We did extensive optimization. We estimated that infrastructure costs went from a well-designed architecture to what we achieved with cloud-native approaches: about 80% reduction.
They're paying only 20% compared to full AWS pricing without features like spot instances.
AWS was still five times cheaper than their previous hosting provider.
From their perspective, infrastructure runs on pennies, not full price.
Multi-cloud: The expensive insurance policy
This is a good question because two or three months ago, a huge portion of the internet went down during an outage.
We've worked in fully multi-cloud approaches with hot-hot setups between GCP and AWS. Traffic switching was seamless between them.
But the amount of work required and the features we had to sacrifice were enormous.
The 20/80 problem
If you have a cool offering in AWS and the same in Google, they usually have 10-20% truly similar features. The additional 80% is cloud-specific—either in configuration or completely missing in the other cloud.
With multi-cloud, you can only use that 20% of the common functionality.
The biggest pain point? Managing firewalls. You have security groups in AWS and tags for firewalls in GCP. You cannot merge them together. You need translation layers. You're back to managing IP ranges like it's the 1980s.
The real question about multi-cloud
Before thinking about multi-cloud, I ask customers: What will happen if half of the internet dies?
Because that's what we're talking about when GCP or AWS dies.
Nothing works. All the pages people visit daily aren't working.

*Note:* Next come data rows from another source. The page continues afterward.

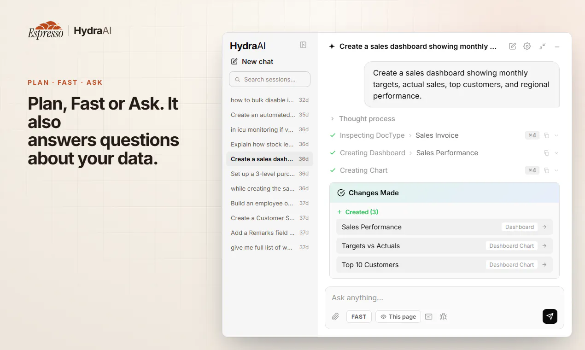This screenshot has height=350, width=585.
Task: Expand the Thought process section
Action: click(363, 119)
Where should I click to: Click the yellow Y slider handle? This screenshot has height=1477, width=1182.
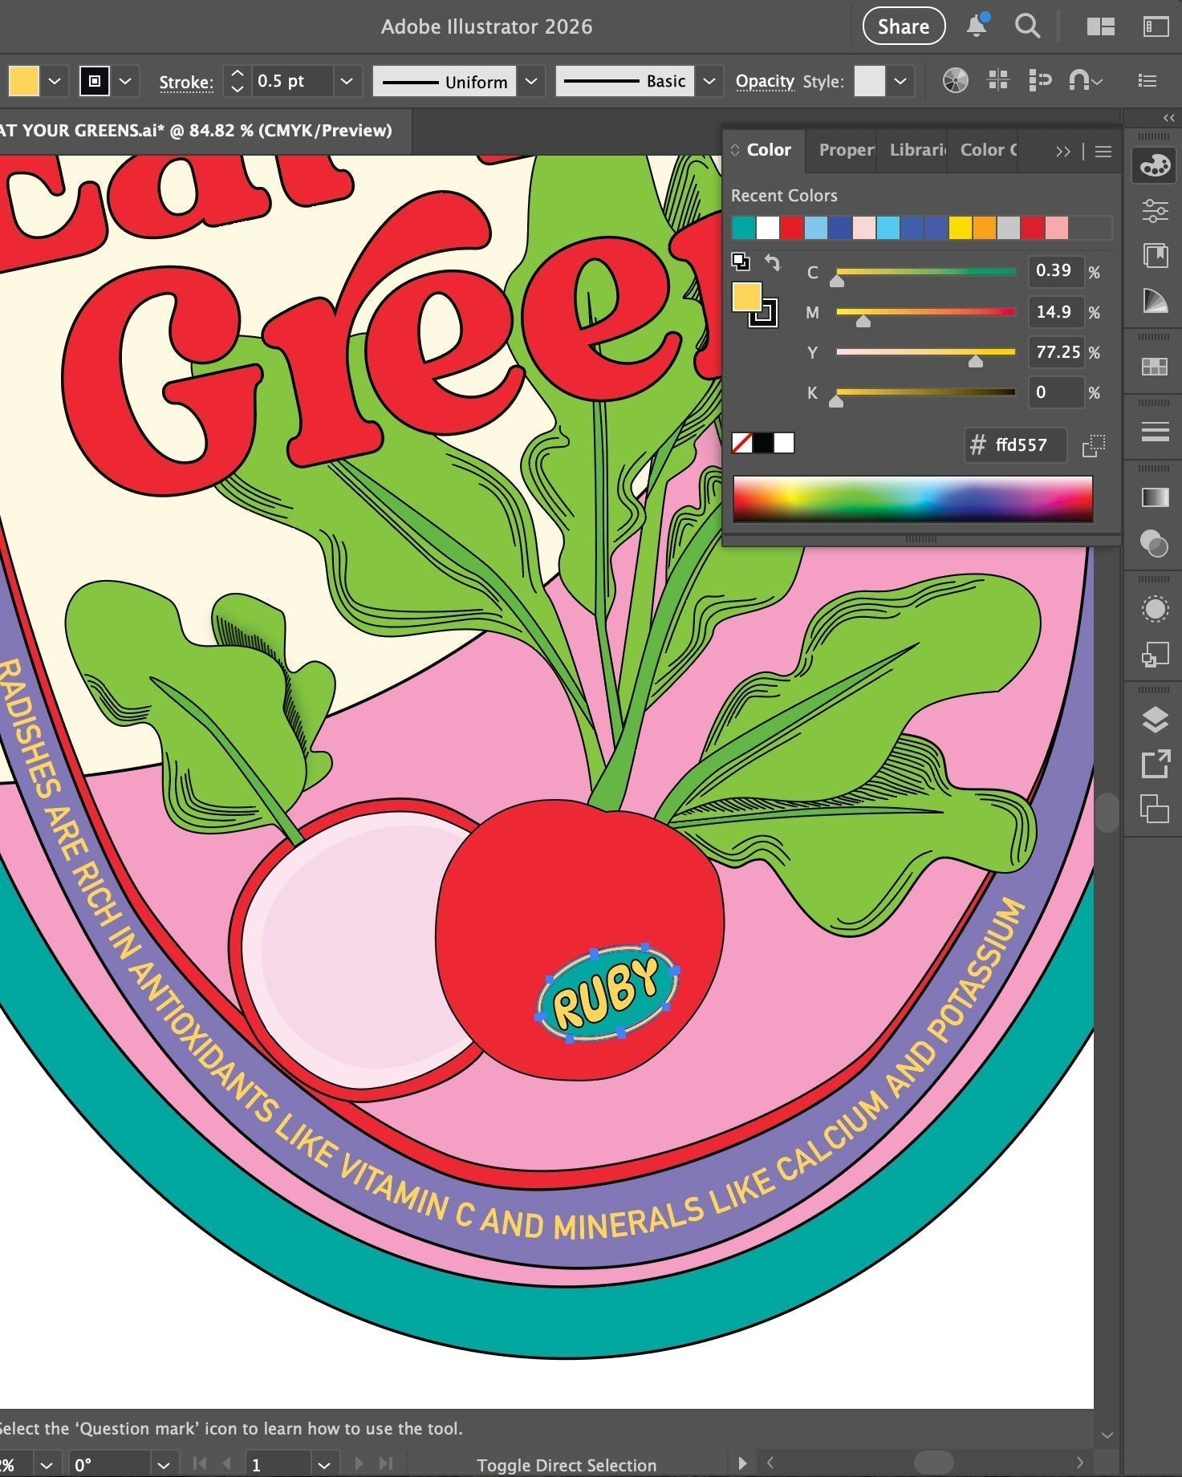976,362

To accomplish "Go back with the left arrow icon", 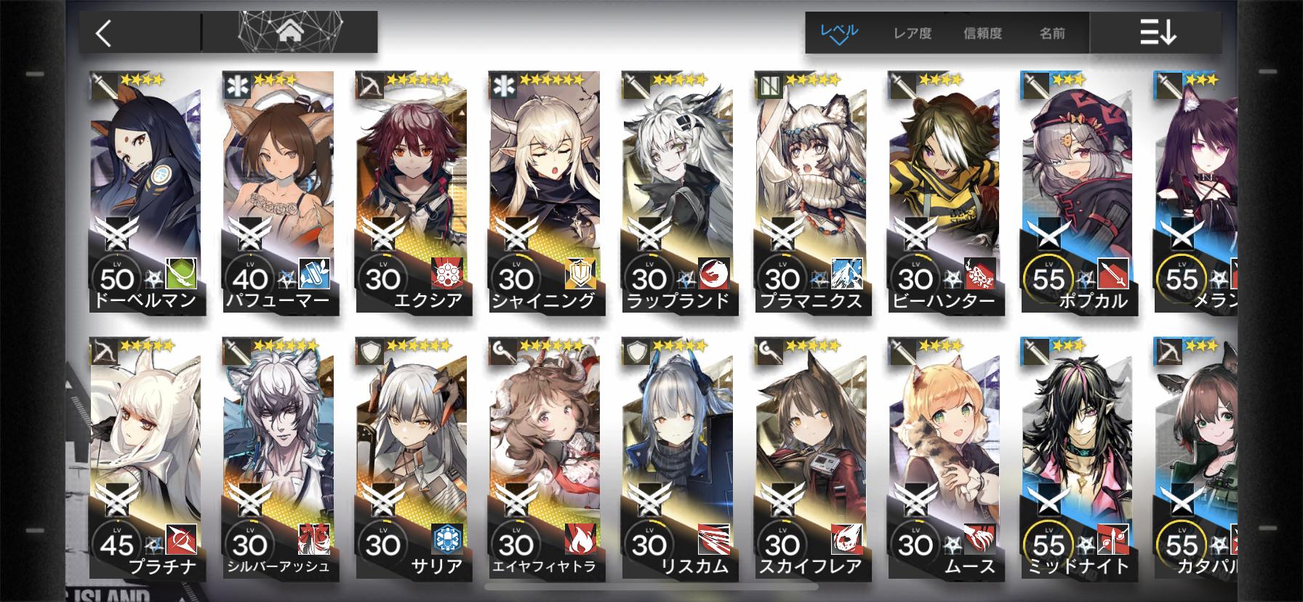I will point(104,33).
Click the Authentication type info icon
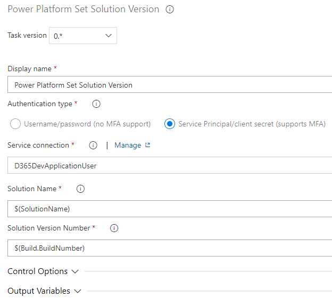Viewport: 332px width, 299px height. click(96, 104)
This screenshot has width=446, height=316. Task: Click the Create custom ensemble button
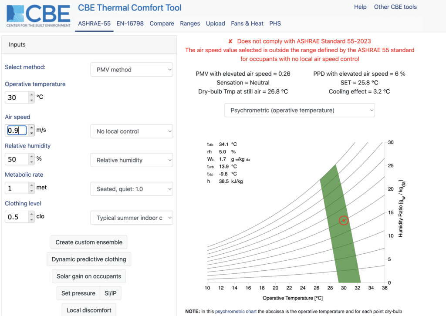[x=89, y=242]
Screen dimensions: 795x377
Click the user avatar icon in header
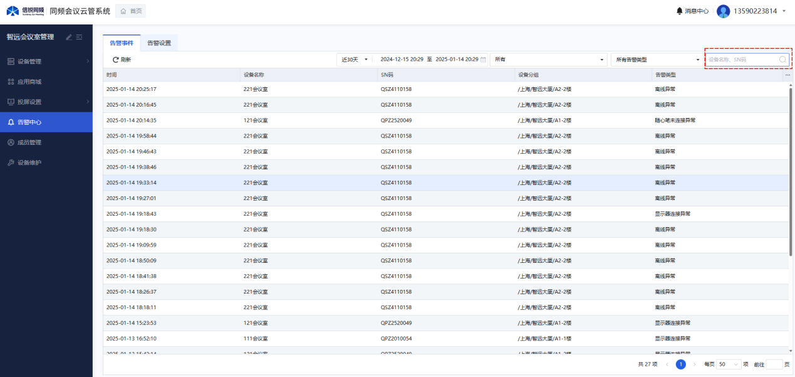pyautogui.click(x=723, y=11)
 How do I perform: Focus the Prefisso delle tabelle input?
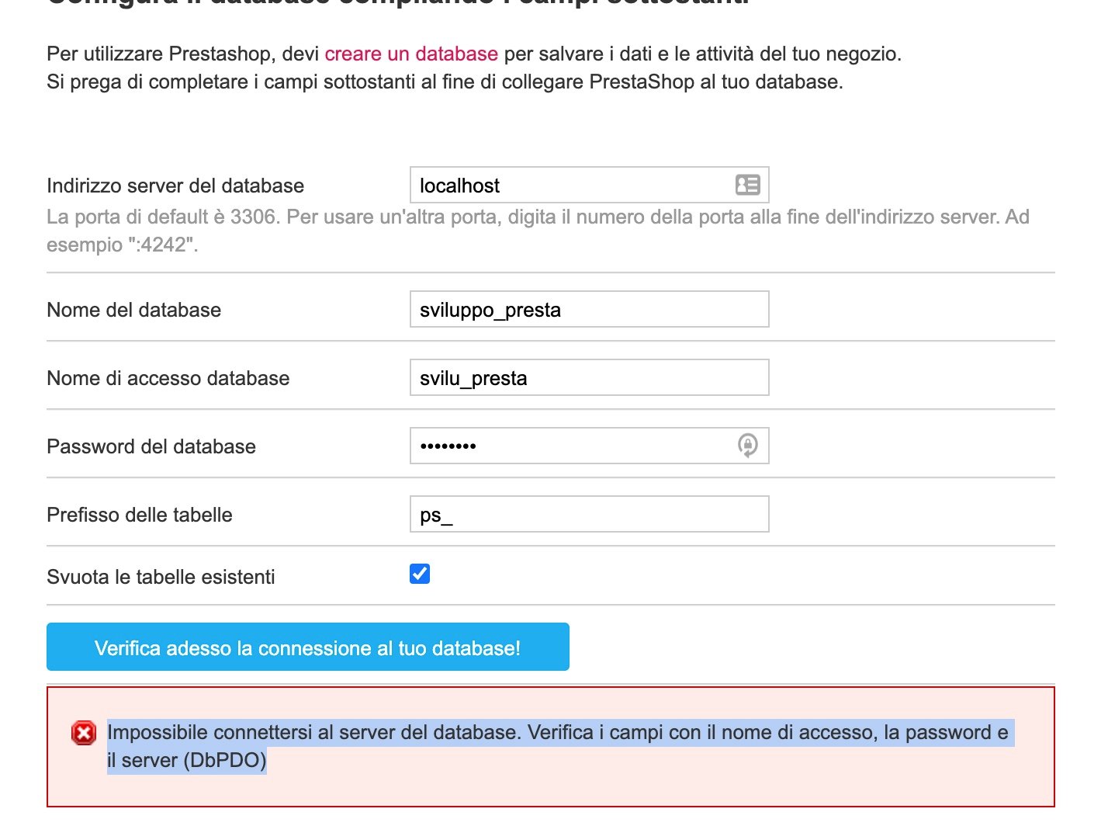point(590,514)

If Google is down, users probably can't even search for your page.
When they try to visit and find it down, will they think you don't know how to build infrastructure? Probably not, because most of the internet isn't working.
You can live with the fact that you die with half of the internet. That's okay.
Disaster recovery: The smarter approach
What I recommend instead: Think about disaster recovery.
Make sure you can restore in another cloud. It won't be in an hour—maybe a week—but assume AWS somehow melted their server room. I want backups in a secondary location, probably a secondary cloud.
This is a hot-and-really-cold approach focusing on data, not active infrastructure.
This is cost-effective. You should genuinely consider whether you want to be online when everything else is offline. That's not an easy answer.
Security in the age of AI: New attack vectors
Security is a really important part of our job. I actually have the title of DevSecOps.
Especially with young companies that don't have a CISO role, the security burden lies somewhat on us. We try to influence and build security from the beginning.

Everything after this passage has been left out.